Please solve the equality of this function. Let $f,g,h:\mathbb R\to \mathbb R$. Show that:
$$
(f+g)\circ h = f\circ h + g \circ h
$$  
$$
(f\cdot g)\circ h = (f\circ h)\cdot(g \circ h)
$$
I know that $(f+g)(x)=f(x)+g(x)$.
But I don't know how to start. 
 A: It is enough to expand the definitions, for example:
\begin{align}
(f\cdot g)(x) &= f(x) \cdot g(x) \tag{$\spadesuit$} \\
(f \circ g)(x) &= f\big(g(x)\big) \tag{$\clubsuit$} \\
\big((f\cdot g)\circ h\big)(x) 
  &\stackrel{\clubsuit^\to}= (f \cdot g)\big(h(x)\big) \\
  &\stackrel{\spadesuit^\to}= f\big(h(x)\big)\cdot g\big(h(x)\big) \\
  &\stackrel{\clubsuit^\gets}= (f \circ h)(x) \cdot (g \circ h)(x) \\
  &\stackrel{\spadesuit^\gets}= \big((f\circ h) \cdot (g \circ h)\big)(x)
\end{align}
For the first equation it is almost the same.

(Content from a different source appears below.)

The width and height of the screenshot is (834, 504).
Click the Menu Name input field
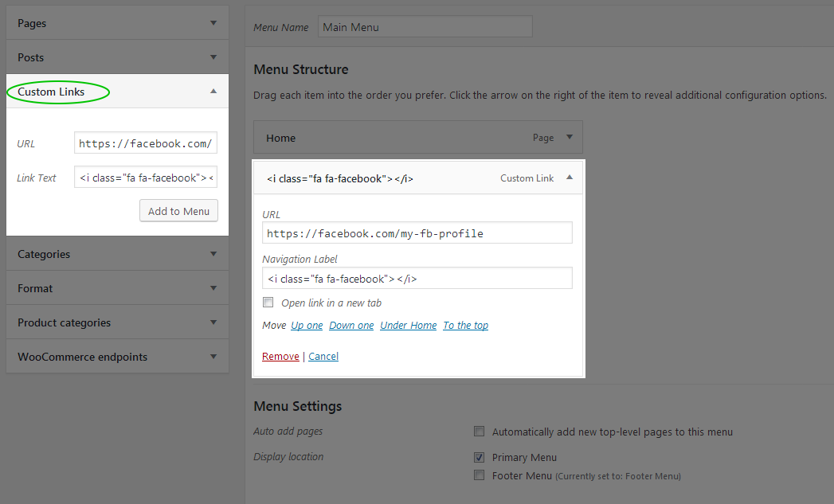coord(425,26)
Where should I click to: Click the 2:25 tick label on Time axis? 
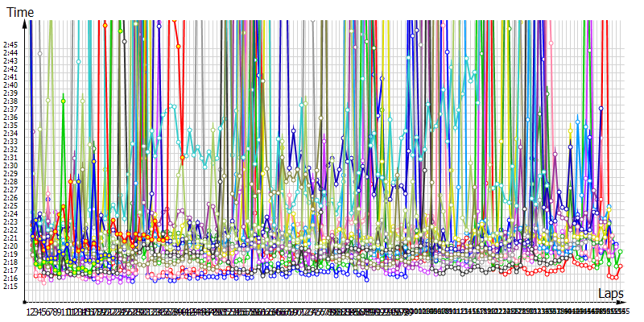(x=10, y=206)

I hope this helps $\ddot\smile$
A: Two functions $f$ and $g$ are defined to be equal when $f(x) = g(x)$ for every $x$ in their domain.
In your exercise, to show that $(f + g) \circ h = f \circ h + g \circ h$, you need to show that
$$((f+g) \circ h)(x) = (f \circ h + g \circ h)(x)$$
for all $x \in \mathbb{R}$.
If you systematically use the general definitions of $f+g$, $fg$ and $f \circ g$, then this should be straightforward. For instance, using the definitions we get that
$$((f+g) \circ h)(x) = (f+g)(h(x)) = f(h(x)) + g(h(x))$$